1. Caffeine level in blood may help diagnose people with Parkinson’s disease
Testing the level of caffeine in the blood may provide a simple way to aid the diagnosis of Parkinson’s disease, according to a study published in the January 3, 2018, online issue of Neurology®, the medical journal of the American Academy of Neurology. The study found that people with Parkinson’s disease had significantly lower levels of caffeine in their blood than people without the disease, even if they consumed the same amount of caffeine.

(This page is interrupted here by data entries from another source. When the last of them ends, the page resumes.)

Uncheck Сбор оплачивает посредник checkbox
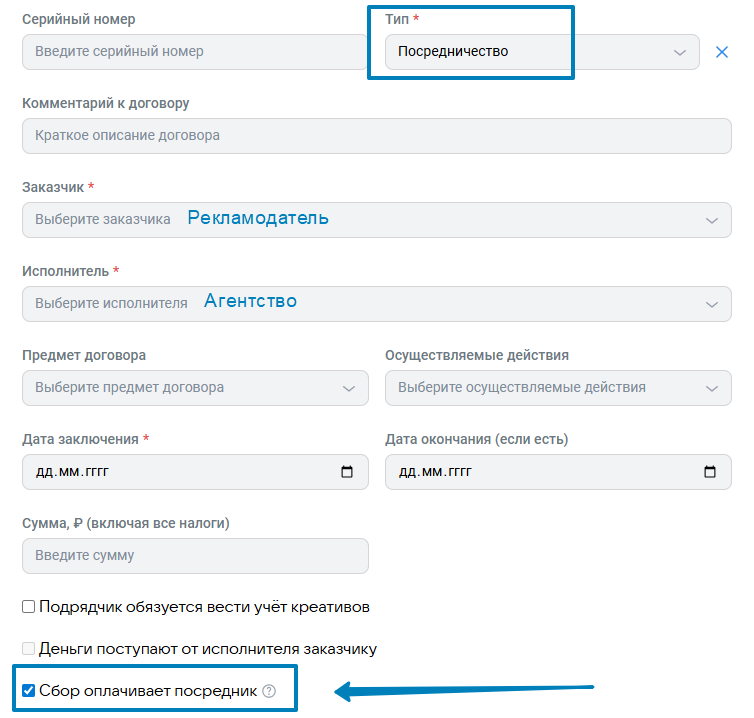Screen dimensions: 754x718 tap(28, 691)
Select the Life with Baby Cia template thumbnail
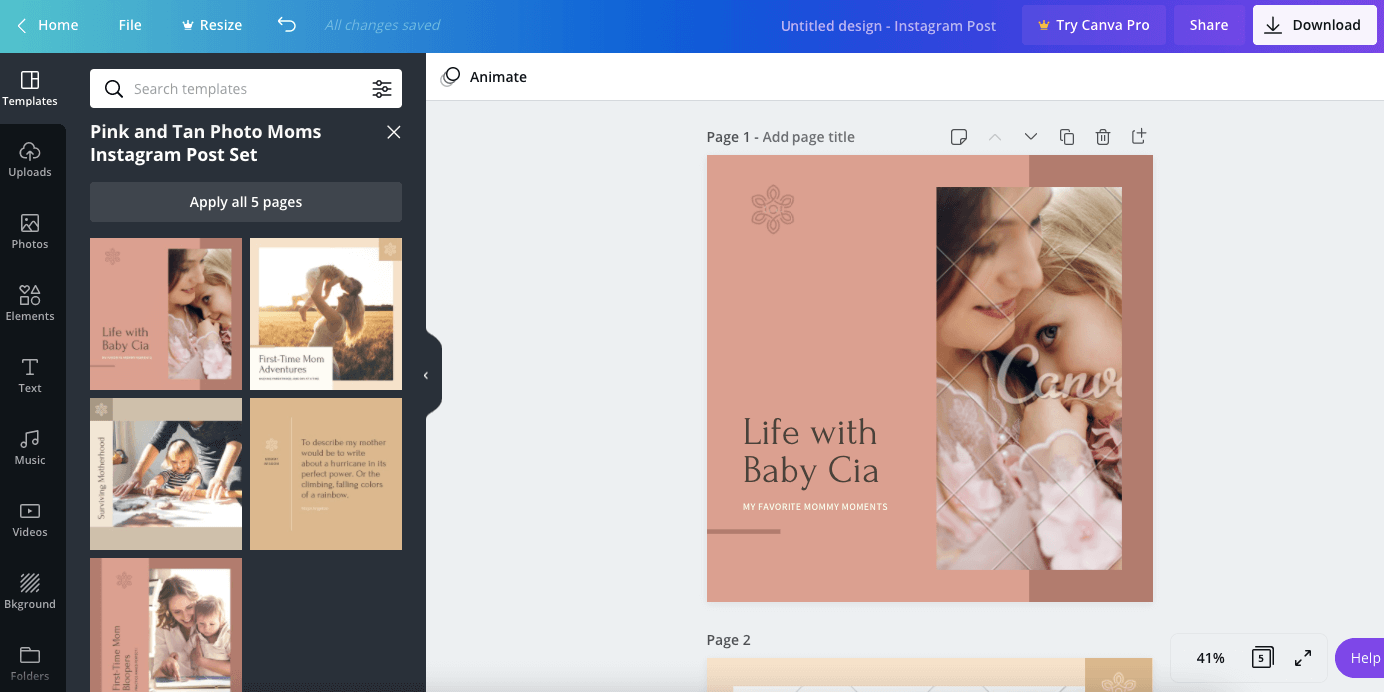The width and height of the screenshot is (1384, 692). [165, 312]
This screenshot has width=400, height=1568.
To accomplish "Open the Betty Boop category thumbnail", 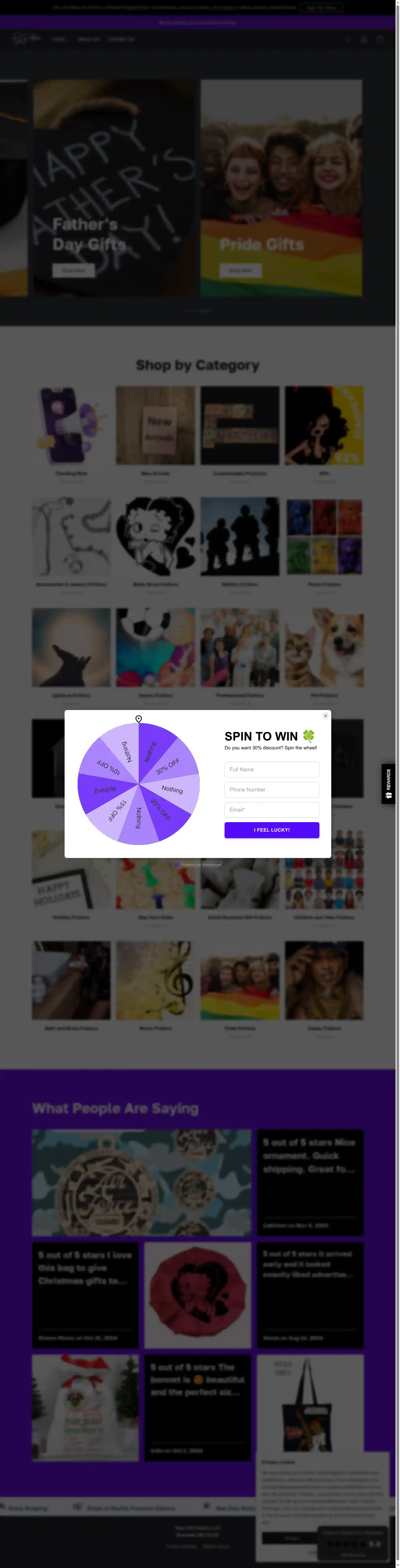I will [x=156, y=536].
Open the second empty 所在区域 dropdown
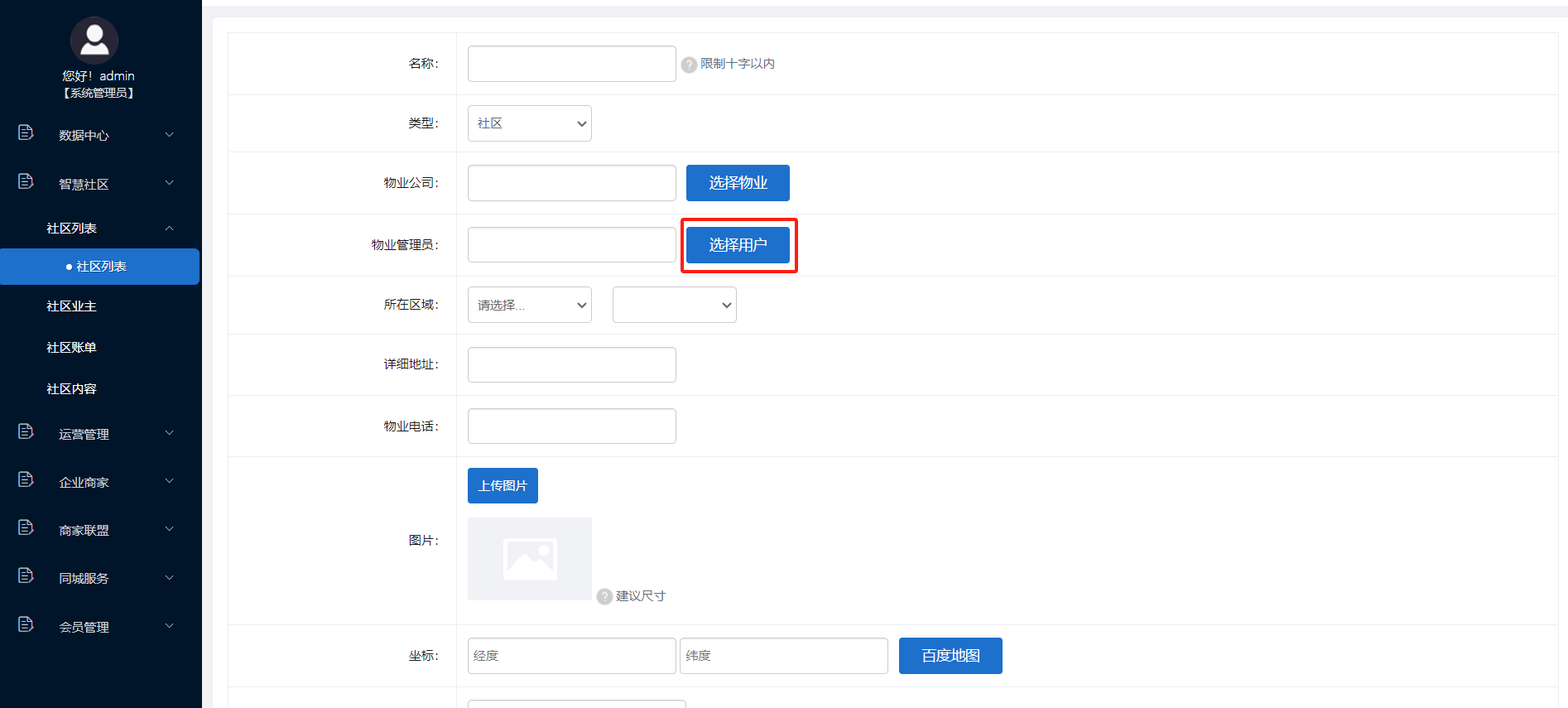This screenshot has width=1568, height=708. click(x=674, y=305)
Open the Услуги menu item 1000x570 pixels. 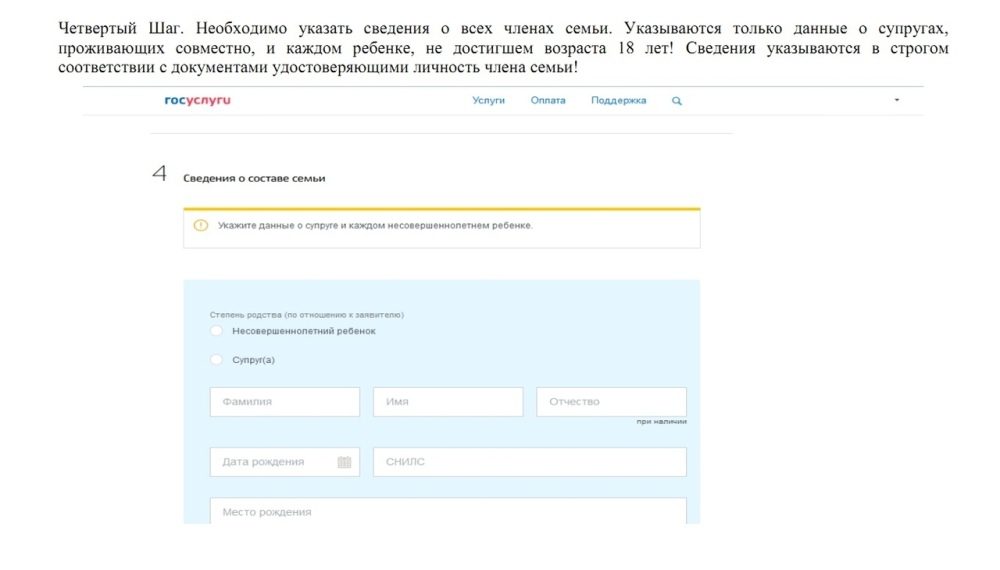tap(488, 100)
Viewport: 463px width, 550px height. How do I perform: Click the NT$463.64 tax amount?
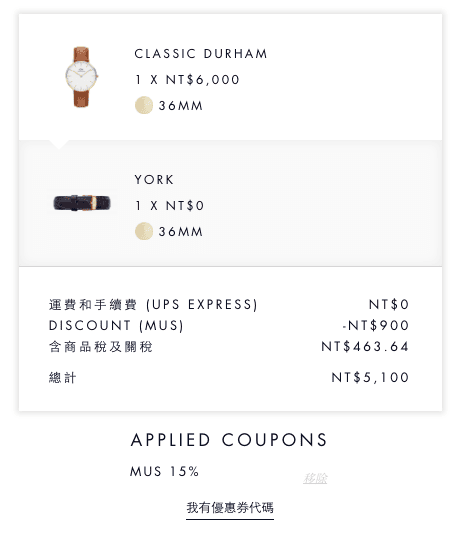pyautogui.click(x=365, y=347)
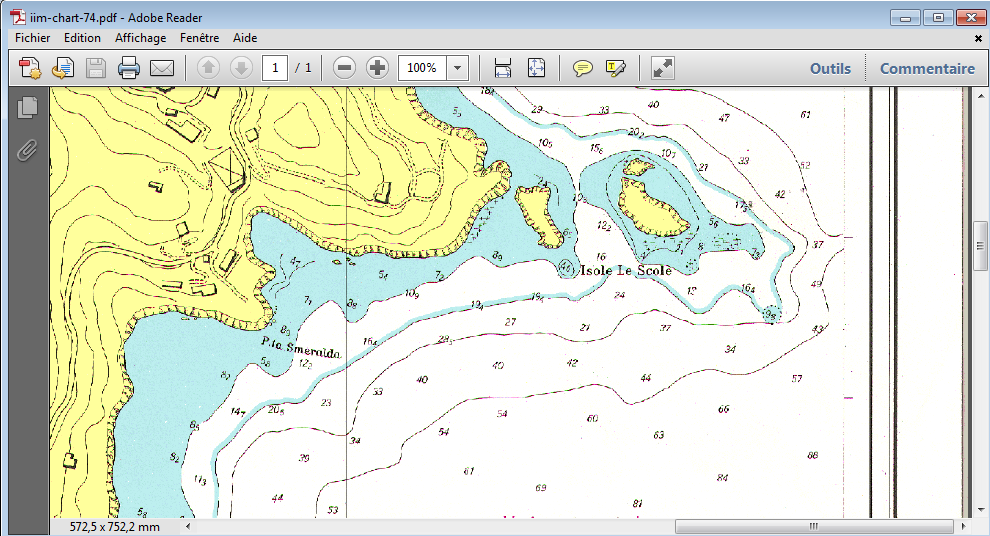Screen dimensions: 990x536
Task: Click the page number input field
Action: [x=275, y=68]
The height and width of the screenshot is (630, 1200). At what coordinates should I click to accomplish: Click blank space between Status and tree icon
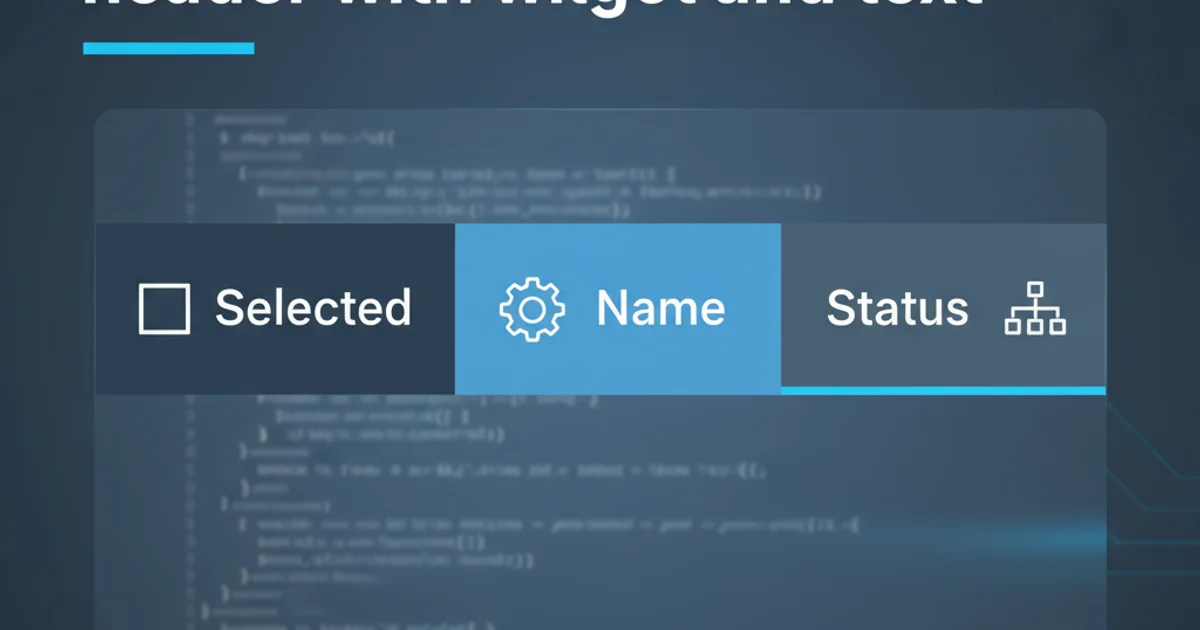tap(986, 308)
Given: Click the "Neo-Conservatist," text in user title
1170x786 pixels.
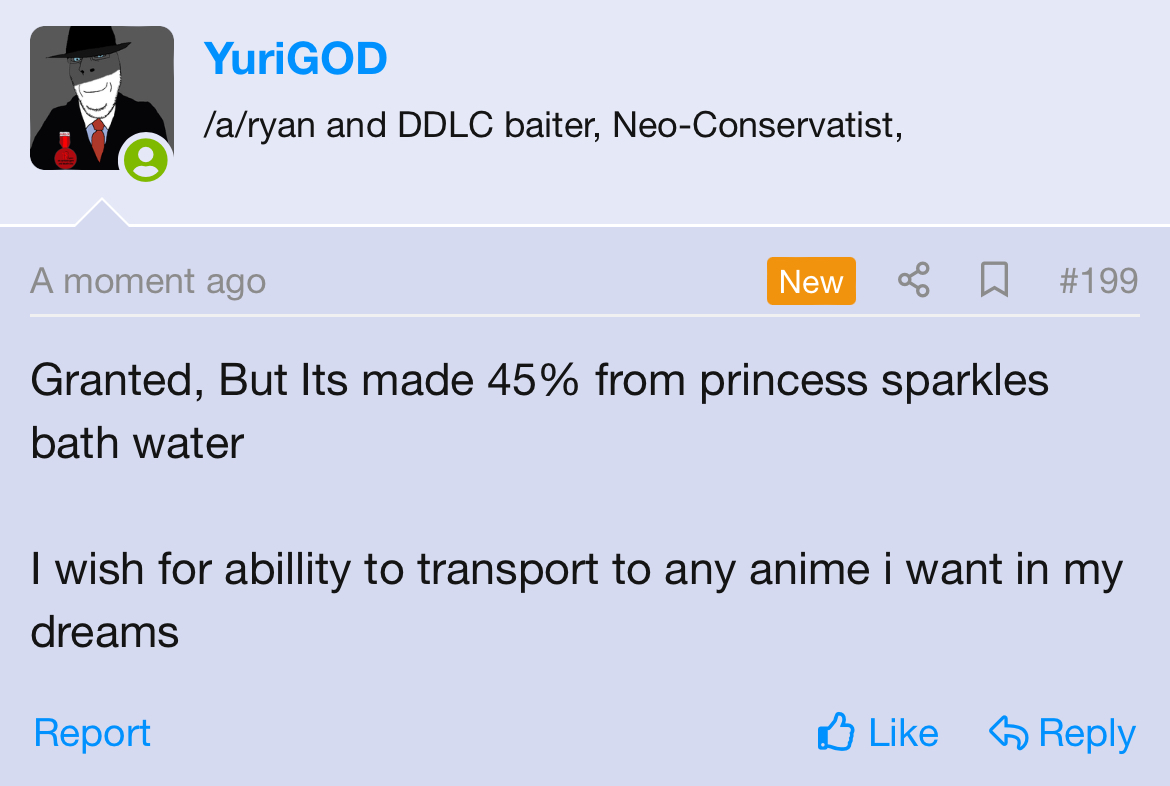Looking at the screenshot, I should pos(757,126).
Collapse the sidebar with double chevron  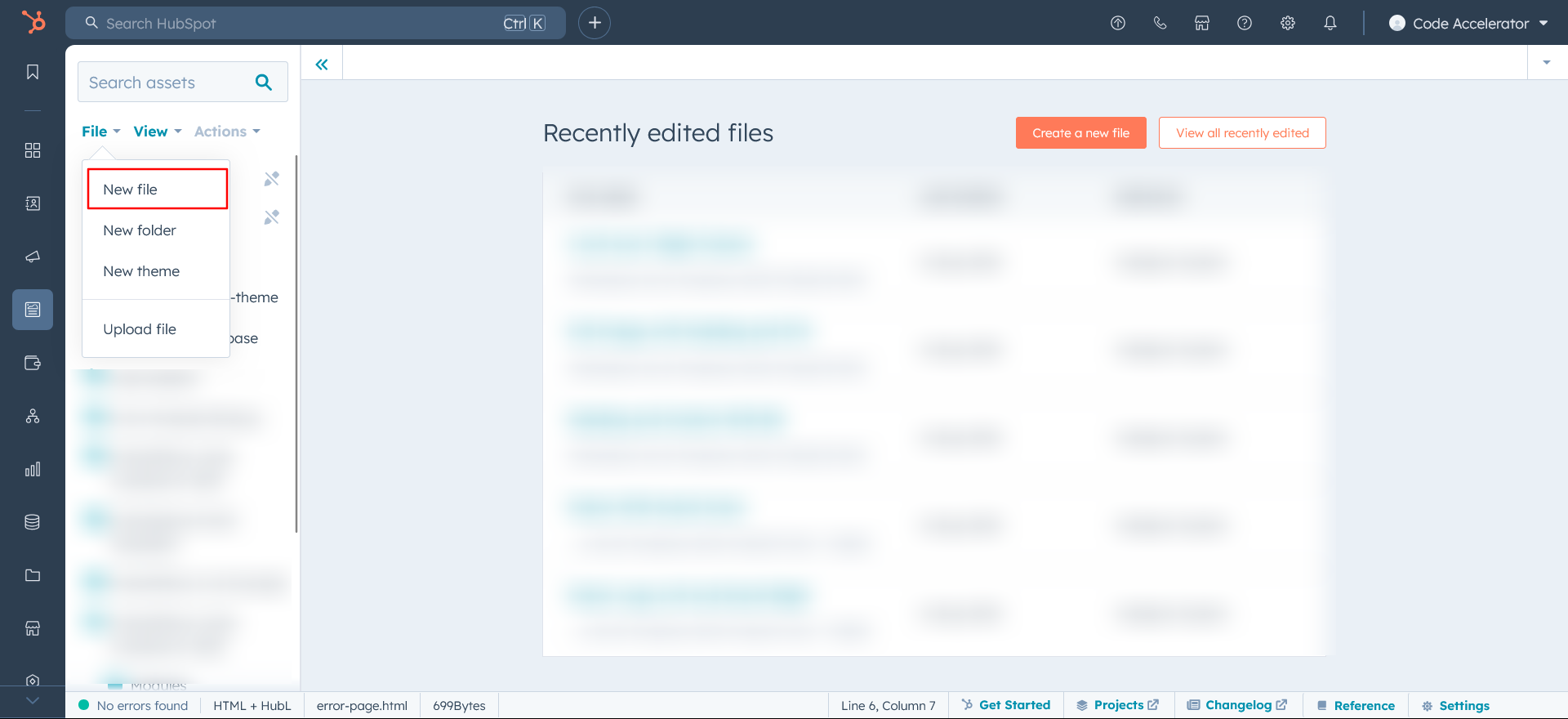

The study involved 108 people who had Parkinson’s disease for an average of about six years and 31 people of the same age who did not have the disease. Their blood was tested for caffeine and for 11 byproducts the body makes as it metabolizes caffeine. They were also tested for mutations in genes that can affect caffeine metabolism. The two groups consumed about the same amount of caffeine, with an average equivalent to about two cups of coffee per day. But the people with Parkinson’s disease had significantly lower blood levels of caffeine and nine of the 11 byproducts of caffeine in the blood. The caffeine level was an average of 79 picomoles per 10 microliters for people without Parkinson’s disease, compared to 24 picomoles per 10 microliters for people with the disease. For one of the byproducts, the level was below the amount that could be detected in more than 50 percent of the people with Parkinson’s disease.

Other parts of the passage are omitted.